- Born: August 29, 1930 Deinze, Belgium
- Died: October 6, 2012 (aged 82) Deinze, Belgium
- Education: Academy of Fine Arts (Deinze)
- Known for: Painting
- Movement: New Vision, Abstract art
- Spouse: Dina Baudoncq (m. 1952; d. 1984)

= Raoul De Keyser =

Belgian painter

Raoul De Keyser (29 August 1930 – 6 October 2012) was a Belgian painter who lived and worked in Deinze, Belgium. He was associated with the Flemish New Vision movement and gained international recognition after Documenta IX in 1992. His works are held in major museums such as the MoMA in New York and the Museum Ludwig in Cologne.

== Early life and education ==
De Keyser was born in Deinze on 29 August 1930, and lived there all his life. His father was a carpenter. He began to paint on his own as a teenager but soon started writing for daily newspapers, commentating eclectically on sport and art. He attended the Academy of Fine Arts in Deinze under the painter Roger Raveel from 1963 to 1964. While at school, De Keyser joined New Vision, a Flemish movement led by Raveel with the avowed aim of "revaluing everyday reality". His wife, Dina Baudoncq, whom he married in 1952, died in 1984.

==Work==
De Keyser created abstract paintings and works on paper. He switched from acrylic to oil paint in the mid-1970s. His mature paintings often consist of a few sparse casual patches of paint laid over a monochrome field. The paintings are layered or washed with muted tones, and feature primal organic shapes, grids, lines and strokes. Many of the images are based on small cardboard cutouts, continually rearranged.

==Exhibitions==
De Keyser has been the subject of solo exhibitions in Bern and Frankfurt (1991), and regular exhibitions in Antwerp, Berlin, Munich, New York City, Vienna and elsewhere. For much of his career he exhibited primarily in Belgium and the Netherlands, achieving international recognition only after his work was included in documenta in 1992.

In 2011, he had a solo exhibition at the De Loketten, Flemish Parliament, in Brussels, Belgium, and in 2009, a retrospective at the Kunstmuseum Bonn, Germany.
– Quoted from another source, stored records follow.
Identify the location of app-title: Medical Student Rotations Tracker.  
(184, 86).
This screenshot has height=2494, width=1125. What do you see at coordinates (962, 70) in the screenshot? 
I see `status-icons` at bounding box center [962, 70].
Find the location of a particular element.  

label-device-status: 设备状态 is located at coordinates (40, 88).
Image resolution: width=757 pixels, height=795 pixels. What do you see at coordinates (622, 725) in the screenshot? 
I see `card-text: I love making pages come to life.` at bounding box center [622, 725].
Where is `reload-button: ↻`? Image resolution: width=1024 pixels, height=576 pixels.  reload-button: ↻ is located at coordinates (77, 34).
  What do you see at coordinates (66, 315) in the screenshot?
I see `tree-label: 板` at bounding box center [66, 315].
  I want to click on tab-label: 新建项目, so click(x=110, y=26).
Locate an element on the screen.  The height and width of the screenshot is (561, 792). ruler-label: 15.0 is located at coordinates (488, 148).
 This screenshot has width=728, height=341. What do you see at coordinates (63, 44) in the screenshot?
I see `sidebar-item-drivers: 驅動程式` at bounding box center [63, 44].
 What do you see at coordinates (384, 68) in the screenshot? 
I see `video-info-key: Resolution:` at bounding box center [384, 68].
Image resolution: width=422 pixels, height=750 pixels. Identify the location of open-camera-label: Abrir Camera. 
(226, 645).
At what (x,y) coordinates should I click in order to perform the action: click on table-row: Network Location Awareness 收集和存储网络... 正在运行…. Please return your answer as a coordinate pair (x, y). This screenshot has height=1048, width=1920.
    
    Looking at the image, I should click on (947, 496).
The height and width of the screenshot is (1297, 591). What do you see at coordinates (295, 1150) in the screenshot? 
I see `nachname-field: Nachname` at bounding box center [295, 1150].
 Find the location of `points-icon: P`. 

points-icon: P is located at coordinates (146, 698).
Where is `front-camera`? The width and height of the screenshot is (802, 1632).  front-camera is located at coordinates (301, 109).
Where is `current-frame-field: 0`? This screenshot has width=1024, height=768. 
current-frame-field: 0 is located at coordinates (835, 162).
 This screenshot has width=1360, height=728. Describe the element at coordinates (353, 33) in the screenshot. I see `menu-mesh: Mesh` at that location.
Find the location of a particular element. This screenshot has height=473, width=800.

In 2004, a retrospective of Raoul De Keyser's paintings was held at the Whitechapel Gallery in London, and toured to Museé de Rochechouart, Rochechouart, France; De Pont Museum of Contemporary Art, Tilburg, The Netherlands; Fundacao Serralves, Porto, Portugal; and the Kunstverein St. Gallen, St. Gallen, Switzerland in summer 2005. At the end of 2006, there was a large overview of his work at the Museum of Fine Arts in Brussels, Belgium. Other solo exhibitions include the Fonds Régional d’Art Contemporain Auvergne, Clermont-Ferrand, France (2008); Museum van Deinze en de Leiestreek, Deinze, Belgium (2007); Museum Dhondt-Dhaenens, Deurle, Belgium (2002); Stedelijk Museum voor Actuele Kunst, Ghent; The Renaissance Society at the University of Chicago (both 2001); and The Royal Hibernian Academy, Dublin (2000).

He has been included in major international group exhibitions, such as Documenta IX (1992), Der Zerbrochene Spiegel. Positionen zur Malerei (Vienna and Hamburg, 1993) and Unbound. Possibilities in Painting (Hayward Gallery, London, 1994.

== Collections ==

De Keyser's work is held in public collections worldwide, including the Carnegie Museum of Art, Pittsburgh; Museum Ludwig, Cologne; the Museum of Modern Art, New York; Museum of Contemporary Art, Los Angeles; San Francisco Museum of Modern Art; Stedelijk Museum voor Actuele Kunst, Ghent.

== Art market ==
De Keyser estate is represented by Zeno X Gallery, Antwerp, Galerie Barbara Weiss, Berlin and David Zwirner, New York, (since 1999).